Gordon P. MacDougall, Washington, D.C., for petitioner.
John J. McCarthy, Jr., Washington, D.C., for respondents.
Peter M. Lee, Fort Worth, Tex., for intervenor-respondent.
Appeal from the Interstate Commerce Commission.
This is a petition to review a decision of the Interstate Commerce Commission granting Dakota Rail, Inc. (DRI) an exemption from the regulatory requirements under the Interstate Commerce Act, 49 U.S.C. § 10901, with respect to DRI's operation of a 43.66 mile railroad line between Hutchinson and Wayzata, Minnesota (the "Hutchinson line"). Dakota Rail, Inc. — Petition for Exemption From, 49 U.S.C. § 10901, 10903, and 11301, Finance Docket No. 30721 (Oct. 31, 1985), petition to reopen denied, April 3, 1986, (LEXIS, TRANS library, ICC file). The Hutchinson line had previously been owned and operated by Burlington Northern Railroad Co. (BN) before it abandoned the line and sold it to DRI. In addition to excepting DRI from the regulatory requirements under section 10901, the Commission further declined to impose any employee protective conditions on DRI with respect to its operation of the Hutchinson line. We have jurisdiction to review this decision under 28 U.S.C. § 2321 and § 2342(5).
The Commission did, however, impose labor protective conditions on DRI's potential future discontinuance under 49 U.S.C. § 10903.
I.
On June 28, 1985, BN filed with the Commission a formal application to abandon the Hutchinson line. It also notified all affected shippers and other interested parties of its intent to abandon. The application went unopposed, and on August 12, 1985, the Commission authorized BN to abandon the line, subject to the Oregon Short Line employee protective conditions. BN then canceled tariffs, terminated service, and notified the Commission that abandonment had occurred.
Under 49 U.S.C. § 10904(b), if no protest is filed within thirty days of the date that an abandonment application is filed, the Commission must issue a certificate within forty-five days after the application is filed, which permits abandonment to occur within seventy-five days after the application is filed.

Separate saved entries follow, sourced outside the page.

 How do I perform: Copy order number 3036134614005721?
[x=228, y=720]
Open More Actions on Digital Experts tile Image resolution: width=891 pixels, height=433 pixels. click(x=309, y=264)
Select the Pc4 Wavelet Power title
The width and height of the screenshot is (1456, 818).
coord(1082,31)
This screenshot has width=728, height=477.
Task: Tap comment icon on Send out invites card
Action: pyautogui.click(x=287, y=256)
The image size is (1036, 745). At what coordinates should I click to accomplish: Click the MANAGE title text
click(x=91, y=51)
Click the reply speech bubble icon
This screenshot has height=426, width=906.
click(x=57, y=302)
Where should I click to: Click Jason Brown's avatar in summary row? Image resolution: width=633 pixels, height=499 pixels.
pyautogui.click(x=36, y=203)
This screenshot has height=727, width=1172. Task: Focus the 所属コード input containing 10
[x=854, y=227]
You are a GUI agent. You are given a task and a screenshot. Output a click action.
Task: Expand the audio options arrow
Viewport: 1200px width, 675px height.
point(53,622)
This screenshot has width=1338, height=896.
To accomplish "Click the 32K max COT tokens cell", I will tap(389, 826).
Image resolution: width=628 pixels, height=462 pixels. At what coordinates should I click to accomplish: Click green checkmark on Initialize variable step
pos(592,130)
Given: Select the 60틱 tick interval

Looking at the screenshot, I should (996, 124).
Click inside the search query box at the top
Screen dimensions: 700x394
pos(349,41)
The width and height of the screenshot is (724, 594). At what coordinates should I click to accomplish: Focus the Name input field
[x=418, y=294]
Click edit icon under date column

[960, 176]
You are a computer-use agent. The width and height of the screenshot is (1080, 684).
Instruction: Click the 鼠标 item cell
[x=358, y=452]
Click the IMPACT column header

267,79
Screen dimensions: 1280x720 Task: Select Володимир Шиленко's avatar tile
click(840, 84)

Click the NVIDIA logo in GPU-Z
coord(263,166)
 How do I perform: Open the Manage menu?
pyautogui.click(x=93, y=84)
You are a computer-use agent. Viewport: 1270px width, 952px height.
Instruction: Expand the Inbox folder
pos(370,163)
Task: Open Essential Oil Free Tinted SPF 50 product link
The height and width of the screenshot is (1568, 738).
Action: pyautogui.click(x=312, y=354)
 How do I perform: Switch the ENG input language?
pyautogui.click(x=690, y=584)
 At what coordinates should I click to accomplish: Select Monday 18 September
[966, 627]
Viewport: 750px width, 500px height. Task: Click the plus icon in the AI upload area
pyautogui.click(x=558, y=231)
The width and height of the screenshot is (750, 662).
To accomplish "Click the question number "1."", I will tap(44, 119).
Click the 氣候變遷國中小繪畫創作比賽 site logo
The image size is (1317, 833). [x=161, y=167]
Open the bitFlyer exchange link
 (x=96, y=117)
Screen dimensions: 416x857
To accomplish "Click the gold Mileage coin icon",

When shippers on the Hutchinson line learned of BN's proposed abandonment, they formed the Central Prairie Railway Association (CPRA) to devise a way to continue rail service. Following negotiations between CPRA, local rail authorities, and BN, a plan was proposed for an experienced operator to take over the Hutchinson line.
DRI was the experienced operator chosen to operate the property. Because of DRI's limited funds, it negotiated a conditional sale agreement with BN. Under the agreement, DRI would lease the line from BN for five years for a nominal sum and then purchase it, provided that all terms of the agreement had been met.
After the negotiations were completed, DRI filed a petition seeking exemption from the requirement under section 10901 of prior approval for the initiation of operations over an abandoned rail line. In granting DRI's exemption request the Commission did not impose employee protective conditions on DRI's operation of the line. The Commission found that the requested exemption was fully consistent with the stated purposes of 49 U.S.C. § 10505, and that the imposition of employee protection was unnecessary.
49 U.S.C. § 10505 states in pertinent part that:
(a) * * * the Commission shall exempt a * * * transaction or service when the Commission finds that the application of a provision of this subtitle —
(1) is not necessary to carry out the transportation policy of section 10101a of this title; and
(2) either (A) the transaction or service is of limited scope, or (B) the application of a provision of this subtitle is not needed to protect shippers from the abuse of market power.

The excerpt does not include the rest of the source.